UPDATE 12/2019: The cybersecurity world continues to have its eyes on Motorola’s Richard Rushing. CISO Platform once again named Rushing to its Top 100 Influencers list, a who’s who of security experts online. Rushing ranks 65 this year.
To learn more about why Rushing, Motorola’s Chief Information Security Officer, is an excellent selection, below is the profile written when selected the year before.
CISO Platform names Richard Rushing a Top 100 security influencer
Richard Rushing’s day job is, to say the least, a handful. As Chief Information Security Officer (CISO) for Motorola, Rushing is ultimately responsible for keeping the Lenovo and Motorola networks safe from attackers around the world who would do it various forms of harm.
Yet Rushing does much, much more. In the first month of 2019, he’s already spoken on the tools hackers use to do their work at the Level Up conference online.
This level of nationally recognized expertise is why CISO Platform named Rushing one of the “Top 100 Security Influencers,” a true Who’s Who of thought leaders in the information security field. (To see his entry, click on 60-80 link, Rushing is fourth from top. You also can follow him on Twitter here.)
“This is just the latest example of the recognition Richard has received,” said Jason Ruger, Lenovo’s Chief Information Security Officer. “This won’t be the last list to recognize Richard for his intellect and insights. We are very lucky to have him.”
Rushing joined Motorola in 2008 when they bought AirDefense Inc., the wireless security start-up he co-founded in 2002 and where he served as chief security officer. It’s one of many start-ups Rushing helped found—Verisign and SecureIT being others—and where he further honed his skills forged working at top firms such as General Electric and Siemens.

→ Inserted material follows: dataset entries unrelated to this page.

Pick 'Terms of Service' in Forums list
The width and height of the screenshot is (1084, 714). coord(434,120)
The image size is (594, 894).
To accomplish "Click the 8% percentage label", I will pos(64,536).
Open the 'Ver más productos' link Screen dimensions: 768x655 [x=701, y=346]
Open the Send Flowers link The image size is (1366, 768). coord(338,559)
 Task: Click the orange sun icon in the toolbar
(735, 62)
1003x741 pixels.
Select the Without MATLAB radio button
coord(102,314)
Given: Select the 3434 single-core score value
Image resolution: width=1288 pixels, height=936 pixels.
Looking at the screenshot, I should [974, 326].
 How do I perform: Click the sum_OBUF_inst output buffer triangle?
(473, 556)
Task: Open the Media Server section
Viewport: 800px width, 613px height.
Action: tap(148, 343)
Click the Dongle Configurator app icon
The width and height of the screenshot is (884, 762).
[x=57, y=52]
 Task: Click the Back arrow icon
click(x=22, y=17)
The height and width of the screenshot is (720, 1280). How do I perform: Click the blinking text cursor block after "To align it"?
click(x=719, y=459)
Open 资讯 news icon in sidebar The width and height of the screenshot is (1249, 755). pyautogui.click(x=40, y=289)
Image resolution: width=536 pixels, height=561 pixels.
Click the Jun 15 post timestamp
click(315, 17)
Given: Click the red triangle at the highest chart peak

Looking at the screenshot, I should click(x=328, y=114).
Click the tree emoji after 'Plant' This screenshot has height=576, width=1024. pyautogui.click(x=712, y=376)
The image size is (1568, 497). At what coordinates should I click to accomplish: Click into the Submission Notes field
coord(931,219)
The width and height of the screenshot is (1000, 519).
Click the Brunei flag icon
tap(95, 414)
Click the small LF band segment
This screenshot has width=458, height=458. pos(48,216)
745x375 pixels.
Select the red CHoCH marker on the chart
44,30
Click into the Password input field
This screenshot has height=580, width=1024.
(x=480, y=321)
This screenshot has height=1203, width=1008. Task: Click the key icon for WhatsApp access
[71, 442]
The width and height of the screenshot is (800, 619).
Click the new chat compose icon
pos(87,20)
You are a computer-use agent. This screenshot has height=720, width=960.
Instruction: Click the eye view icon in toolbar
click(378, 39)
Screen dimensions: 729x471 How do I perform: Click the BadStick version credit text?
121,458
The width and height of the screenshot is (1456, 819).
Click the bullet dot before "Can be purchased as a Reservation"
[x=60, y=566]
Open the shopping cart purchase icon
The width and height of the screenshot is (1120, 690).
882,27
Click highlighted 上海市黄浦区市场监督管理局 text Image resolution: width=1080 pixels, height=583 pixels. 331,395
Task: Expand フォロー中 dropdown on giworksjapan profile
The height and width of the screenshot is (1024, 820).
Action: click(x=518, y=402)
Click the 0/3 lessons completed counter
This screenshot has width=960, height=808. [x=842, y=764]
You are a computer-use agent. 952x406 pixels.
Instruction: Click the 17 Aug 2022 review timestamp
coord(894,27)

But like many top IT leaders, Rushing’s training started at an early age when he fell in love with computers, got his hands on some equipment and dug in. He credits his father with introducing him to computing and encouraging him to learn as much as he could even when he was still in elementary school. It helped that his father worked for Honeywell as a service engineer on mainframe computers. For Rushing, that meant that before there were personal computers—much less the Internet of today—he had a modem and a load teletype machine at home.
“When my dad brought home a terminal, seeing everything on the screen changed my perception, made it all real,” Rushing said. “My dad really encouraged me, got me a PC and lots of books so that all through elementary, middle and high school I’d been doing a bunch of stuff.”
Deeply curious, Rushing dove into the workings of all the technology he could. And before he even applied to college, he was already a fixture on bulletin boards, the pre-Internet hotbed of information sharing among tech-savvy computer geeks and hackers.
“It wasn’t dark, dark web stuff, but it was rather dim,” Rushing said of those days. And it was then that he first became interested in being on the side that blocked the hackers, what became a career in IT security. Why? Because it was harder.
“I’m one of these crazy folks who likes a challenge,” he said. “Yes, breaking is easy. You can break lots of things. Protecting those systems actually much harder. It’s like a math equation, trying to understand and balance both things. If you could exploit, next question is how do I fix that.”
When he went to Arizona State for college, thanks to a bulletin board contact he immediately got work testing the security and functionality of early modems for a Phoenix bank. His computer skills were so strong that he didn’t even bother majoring it at college, choosing finance instead. That led to him a brief stint as a financial analyst that lasted long enough to confirm that he should be in IT security instead.
His experience on the edges of the hacker world have taught him a lot. He still studies them, understanding important concepts such as how hackers acquire and move data, what they are looking for and what larger organizations they fit into, be they criminal organizations or nation states. He believes you have to know who is working against you, and that knowledge provides the topics for his many conference presentations, written pieces and other speaking engagements.
When he looks at the changing technology landscape, one of the things that has him most excited is Artificial Intelligence, or AI, as a potential tool for CISOs like himself.
“AI is super interesting to me for potential to be adapted to the security space,” he said. “Things happen so fast now, the speed of the internet is not something a human can react to fast enough. We’re going to have to have machines react for us. The question is can machines react fast enough and yet still be accurate enough to avoid causing more harm. As this develops, we all need to remember that humans make mistakes, and machines will make mistakes, and that needs to be accepted as making mistakes is a crucial part of the learning process.”
So, what’s the one piece of advice he would give everyone regarding network security? It just takes one.
“You just click on one thing and it happens so fast,” he said of employees clicking on a seemingly benign attachment or email that suddenly activates an executable file. “People always ask ‘why me’ and the answer is that the people attacking just need access somewhere. You may be step two in a 10-step process to get where they want to go.”
Looking to his 2019, Rushing is giving an online talk about the tools in hackers’ toolboxes, a panel discussion on top issues for 2019, and a talk in Shanghai about integrating security in development/operations environments.